[Material for this task]

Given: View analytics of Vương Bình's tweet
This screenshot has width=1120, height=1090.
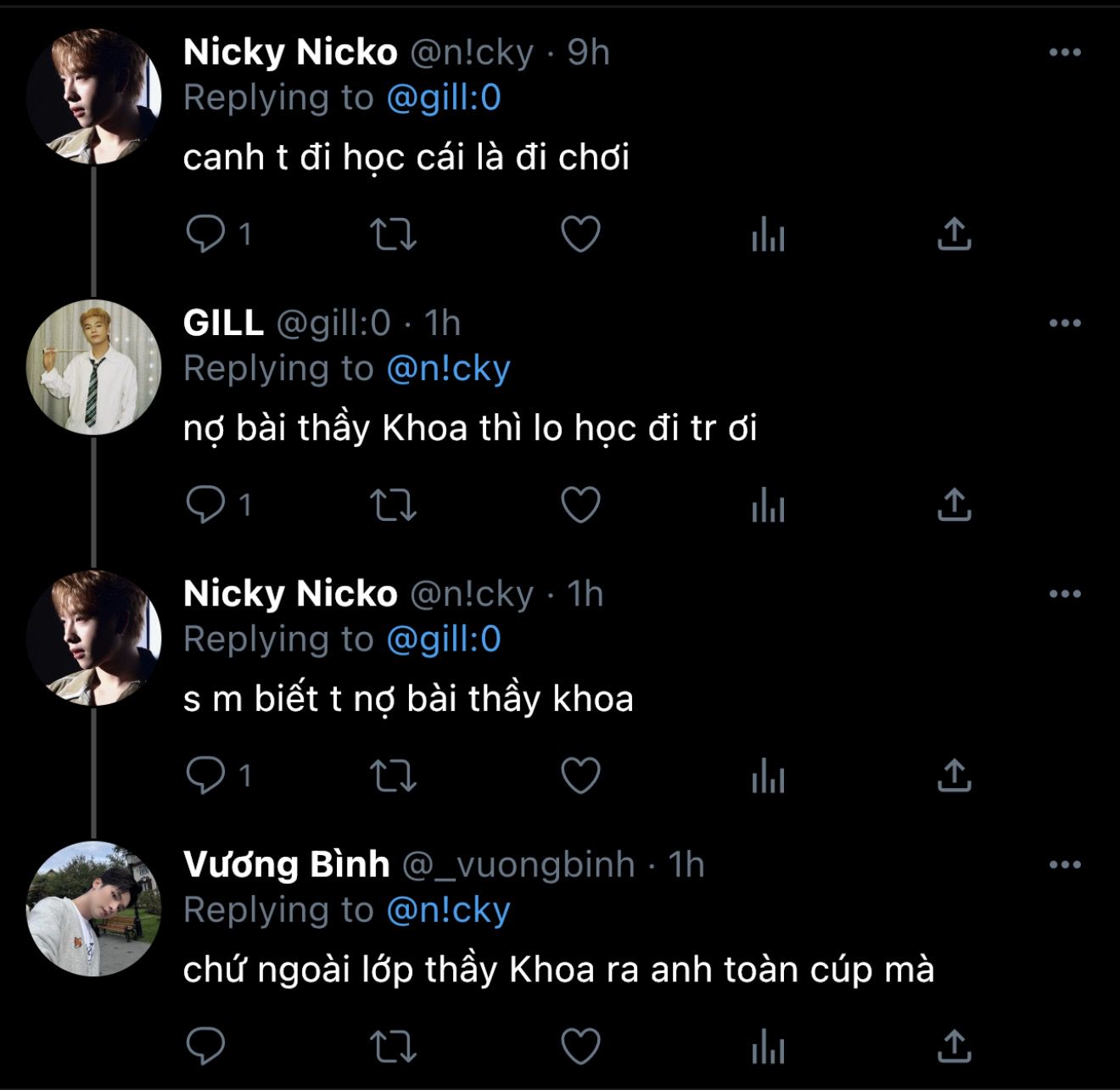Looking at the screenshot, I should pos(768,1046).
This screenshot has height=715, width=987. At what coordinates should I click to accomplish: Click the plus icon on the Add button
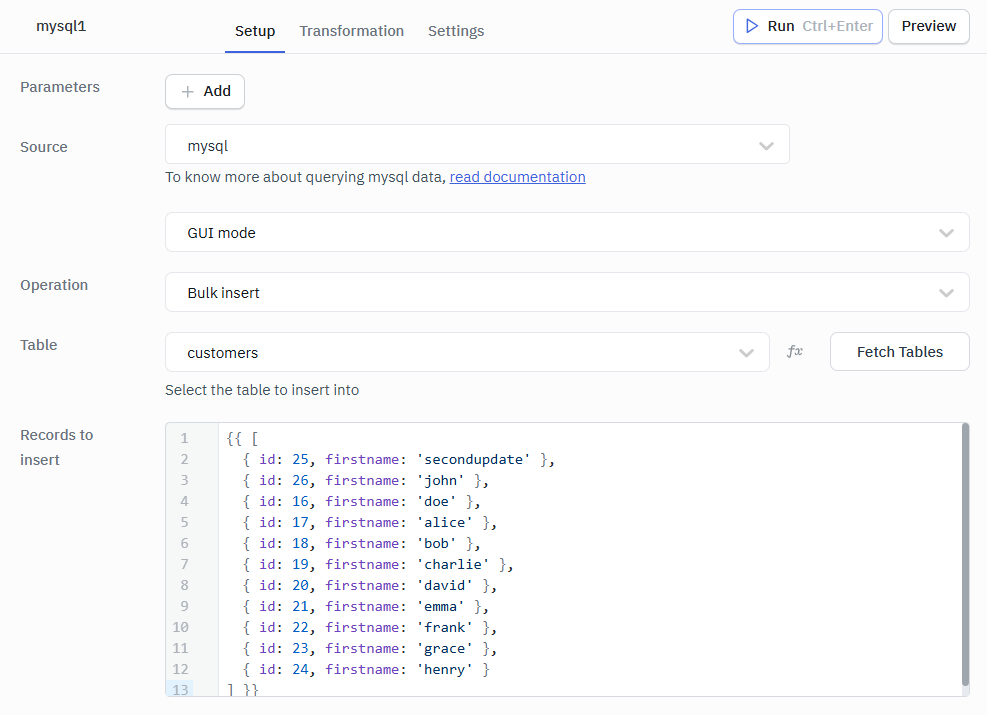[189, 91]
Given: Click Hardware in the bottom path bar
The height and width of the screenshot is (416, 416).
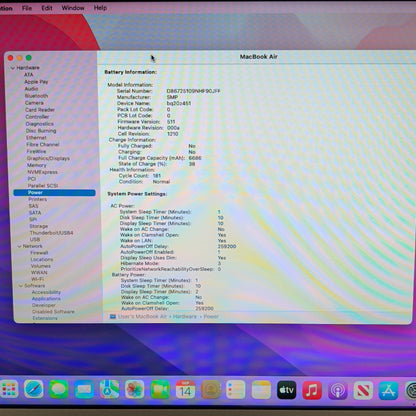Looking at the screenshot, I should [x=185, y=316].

[/Material for this task]
[Material for this task]

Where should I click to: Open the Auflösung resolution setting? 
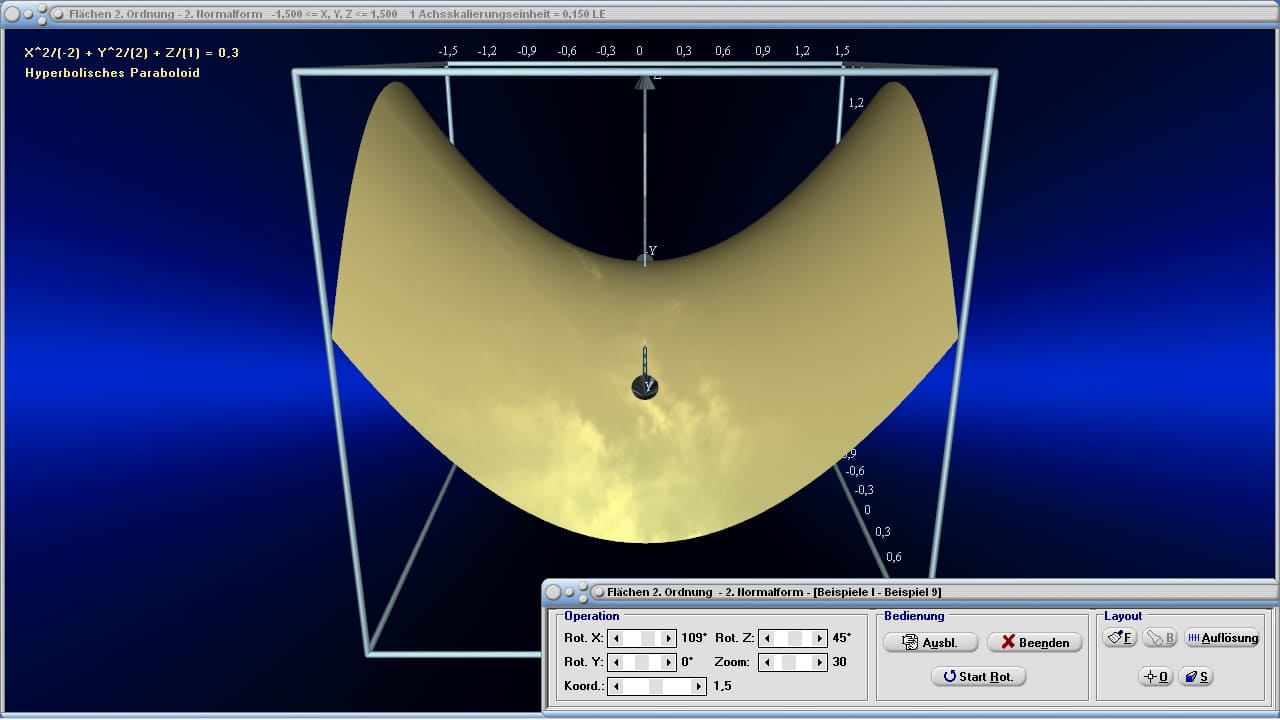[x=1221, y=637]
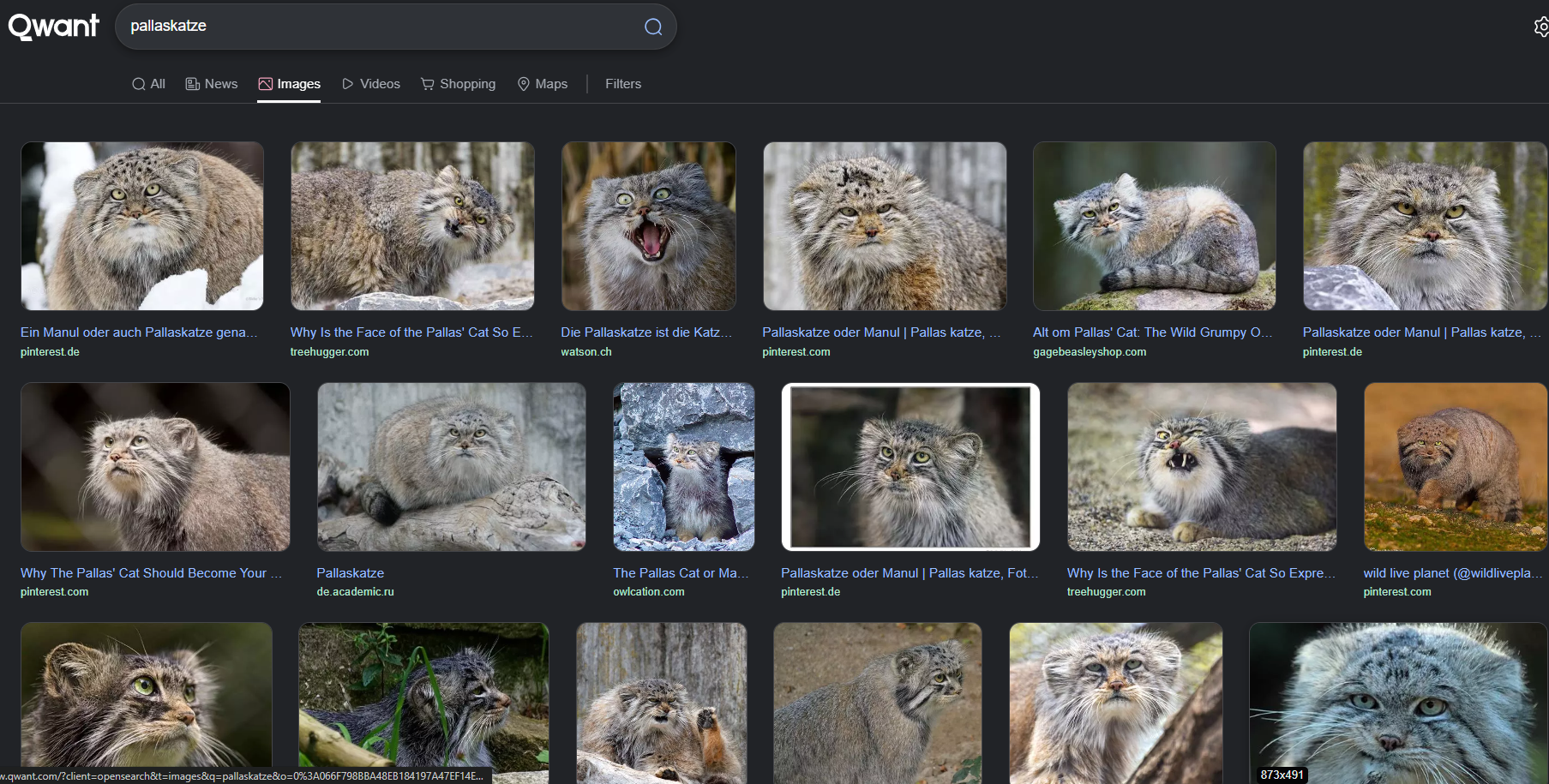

[/Material for this task]
[Material for this task]

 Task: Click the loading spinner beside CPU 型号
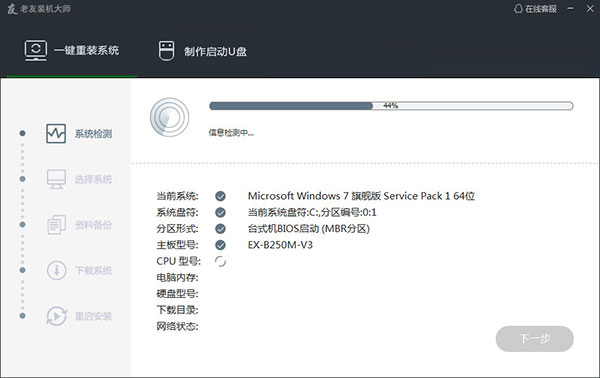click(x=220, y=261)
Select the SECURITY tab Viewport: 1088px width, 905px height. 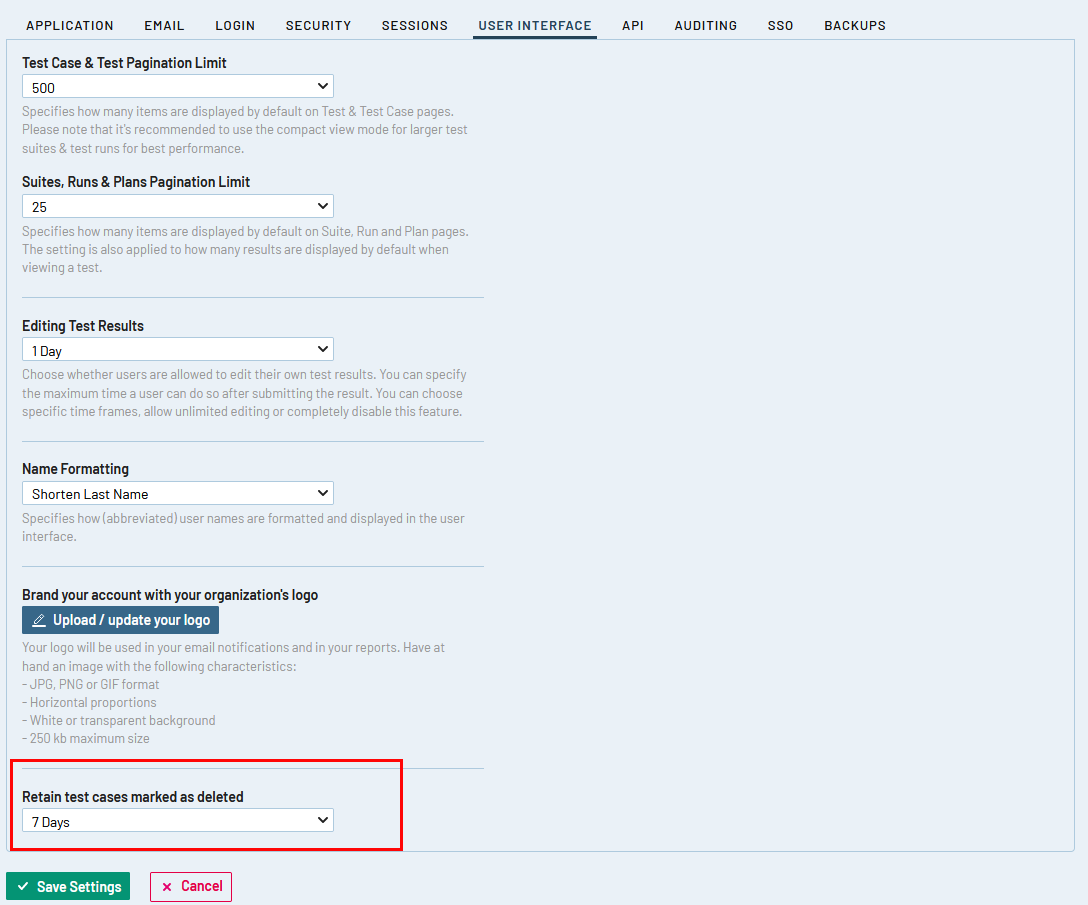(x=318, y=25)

[/Material for this task]

**Instructions for the task**
When you reach the line containing "Given: View analytics of Vương Bình's tweet" in the entries above, begin restating word for word, and stop once the line containing "Given: Click Hardware in the bottom path bar" has been given. Omit the pictures.

**Answer to the problem**
Given: View analytics of Vương Bình's tweet
This screenshot has width=1120, height=1090.
Looking at the screenshot, I should pos(768,1046).
This screenshot has height=715, width=987. At what coordinates should I click to accomplish: Click the plus icon on the Add button
[189, 91]
Given: Click Hardware in the bottom path bar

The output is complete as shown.